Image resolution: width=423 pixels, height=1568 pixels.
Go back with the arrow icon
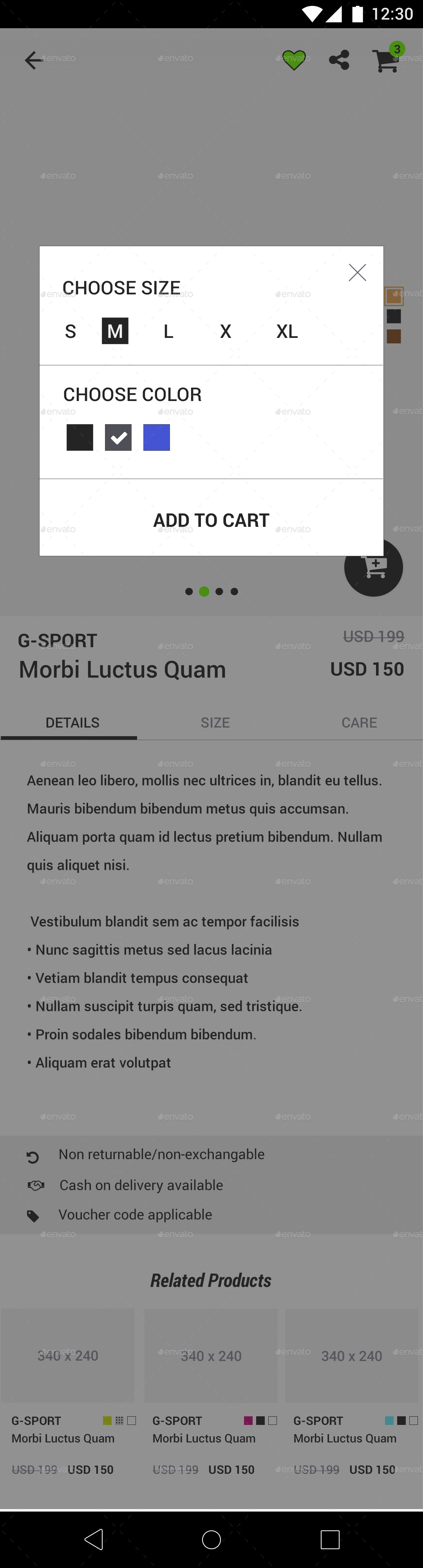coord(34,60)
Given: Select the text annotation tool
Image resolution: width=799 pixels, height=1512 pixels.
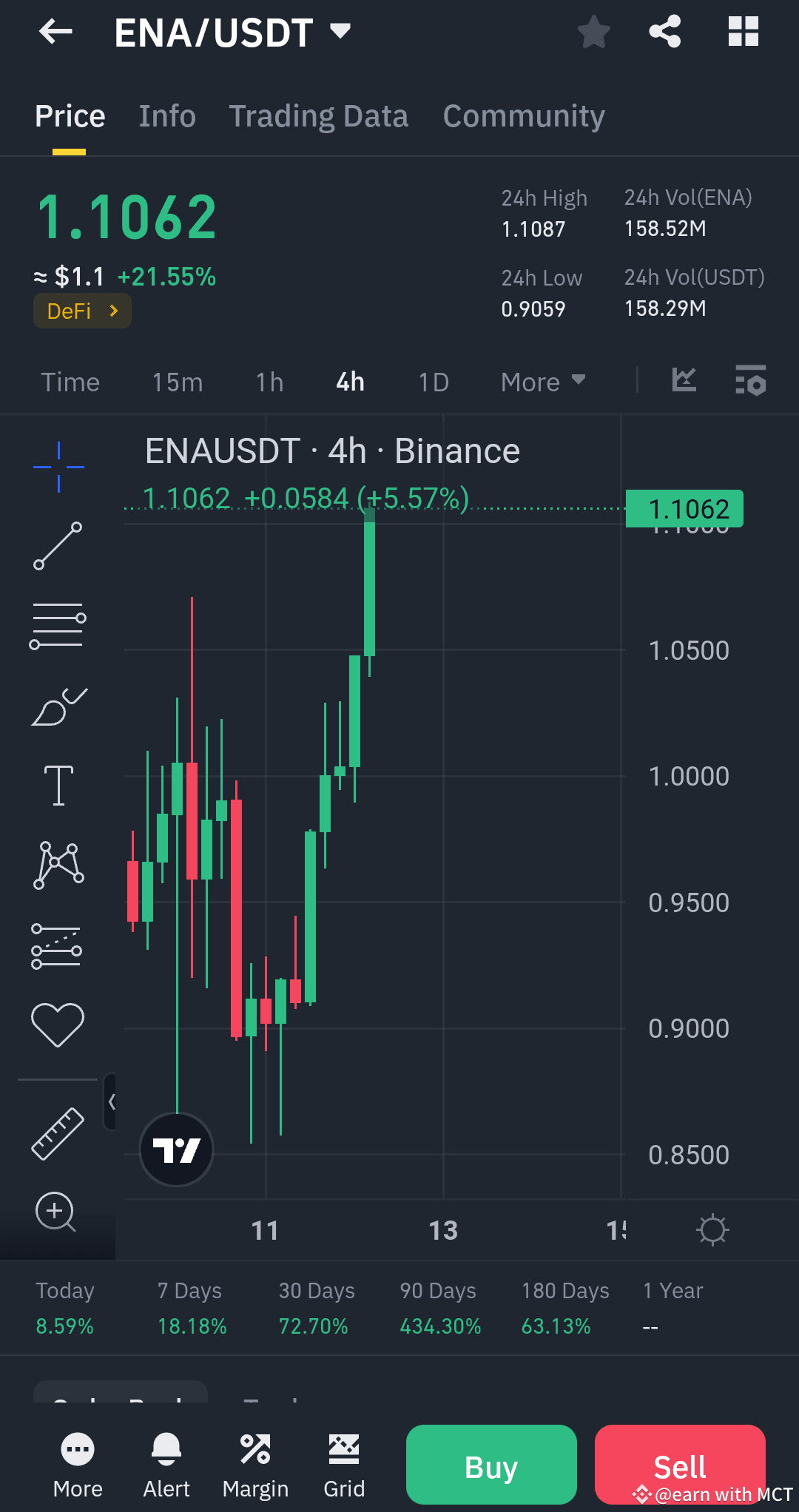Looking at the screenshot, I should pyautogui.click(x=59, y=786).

What the task asks
Retype every line of the items above word for word, leaving out the pictures.

Answer to this task
Image resolution: width=423 pixels, height=1568 pixels.
Go back with the arrow icon
coord(34,60)
Given: Select the text annotation tool
Image resolution: width=799 pixels, height=1512 pixels.
Looking at the screenshot, I should pyautogui.click(x=59, y=786).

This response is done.